Amyloid beta is released by lysosomal exocytosis from hiPSC-derived neurons

The endosomal-lysosomal system has long been linked to the production of amyloid beta (Aβ), but the specific intracellular compartments involved in Aβ secretion remain contentious. While lysosomes are typically associated with Aβ degradation, studies have also shown that lysosomes also serve as site of Aβ accumulation in cells, mouse models, and human tissues.

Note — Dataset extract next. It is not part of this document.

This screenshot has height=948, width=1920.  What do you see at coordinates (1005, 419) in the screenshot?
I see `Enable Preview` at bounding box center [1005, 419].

Lysosomal exocytosis is a major secretory pathway in non-neuronal cells, but few studies have investigated this pathway in neurons. Here, we examined the potential role and mechanism of lysosomal exocytosis in human induced pluripotent stem cell (hiPSC)-derived neurons, and we hypothesized that lysosomal exocytosis is a pathway for Aβ secretion from these neurons. Using total internal reflection fluorescence (TIRF) microscopy, lysosomes filled with fluorescently labelled amyloid were seen approaching and fusing with the plasma membrane in real-time. The number and composition of the released particles were characterized using nanoscale flow cytometry. Silencing two proteins, Rab27b and munc13-4, significantly reduced these events and blocked the release of amyloid into the extracellular space. Our results provide direct evidence for the involvement of lysosomal exocytosis in the release of Aβ from neurons and highlight its potential as a target for therapeutic intervention in Alzheimer’s disease.